The Entertainment Software Association, a Washington, D.C.-based trade group that filed many of the lawsuits and has posted many of the legal documents online, says it thinks the justices will agree with the lower courts.
"We're hopeful that the court will uphold the lower court's ruling," said ESA spokesman Dan Hewitt. It's important for video game players to sign up for the Video Game Voters Network, he added. (The VGVN is currently organizing a mail-in protest against state Sen. Leland Yee, a Democrat who represents part of San Francisco and sponsored the California law.)
California Gov. Arnold Schwarzenegger signed the law in October 2005, but a federal judge blocked (PDF) it from taking effect a few months later. The U.S. Ninth Circuit Court of Appeals upheld that decision.
One reason why the case has attracted an unusual amount of attention is that the Supreme Court's recent rulings, including the Citizens United decision, have been generally pro-free speech. Unless the court wanted to nudge First Amendment law in a more restrictive direction, the thinking goes, there would be no reason for it to accept the case in the first place.
Another reason is the precedent set by this case, Schwarzenegger v. Entertainment Merchants Association, could have repercussions far beyond video game producers, gamers, and retailers.
Which is why groups as diverse as the Comic Book Legal Defense Fund and the Future of Music Coalition are siding with the video game industry.

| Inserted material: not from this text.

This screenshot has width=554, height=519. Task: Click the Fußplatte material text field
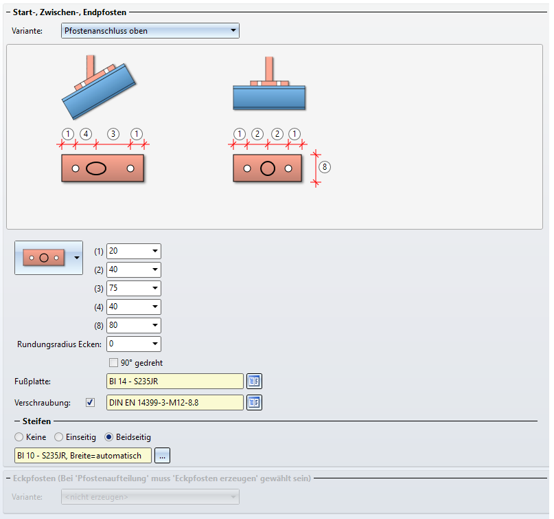pos(174,381)

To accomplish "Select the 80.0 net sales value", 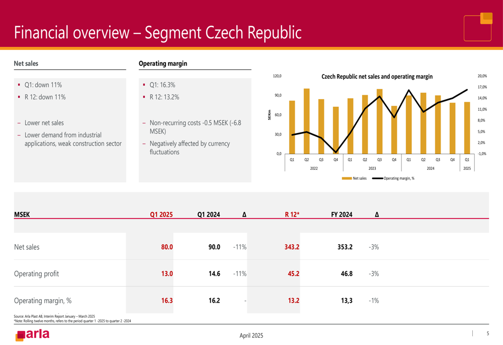I will click(x=167, y=247).
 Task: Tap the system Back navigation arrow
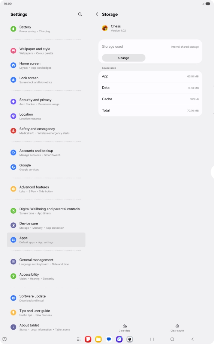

The coalition warns that if the California law is upheld, it "would lead inexorably to the enactment of new statutes prohibiting violent depictions or descriptions in other artistic media" as well.
Update 10:45 a.m. PT: Here's a report from SCOTUSblog saying that, based on the oral arguments, "the court appeared poised to nullify" California's law. The Wall Street Journal reported that "several justices suggested the law violated free-speech protections of the First Amendment." But CNN.com believes it's a closer call, with the justices appearing "genuinely torn as they heard oral arguments." (Unfortunately, I'm at a privacy conference in Canada today and couldn't be at the Supreme Court.)
Update 11:30 a.m. PT: The transcript (PDF) of the oral argument is online. It doesn't clearly show either side as prevailing, but it does seem like the justices reserved their sharper questions for Zackery Morazzini, a California deputy attorney general, and interrupted him more often. Justice Stephen Breyer seemed to be most inclined to view the law as constitutional, saying that if asked whether a legislature could reasonably view video games as harmful, "the answer is yes."
Morazzini did say that he believed Postal 2 to be covered by California's law, and Mortal Combat is "a candidate."
And it was Justice Sonia Sotomayor who seemed to be the most conversant with video games, asking whether a video game showing a Vulcan "being maimed and tortured" would be covered by the act (answer: no) and whether an "android computer simulated person" would be covered by the act (answer: no). Justice Antonin Scalia was sharply critical of the law, but on more traditional grounds: saying that "it has never been understood that the freedom of speech did not include portrayals of violence."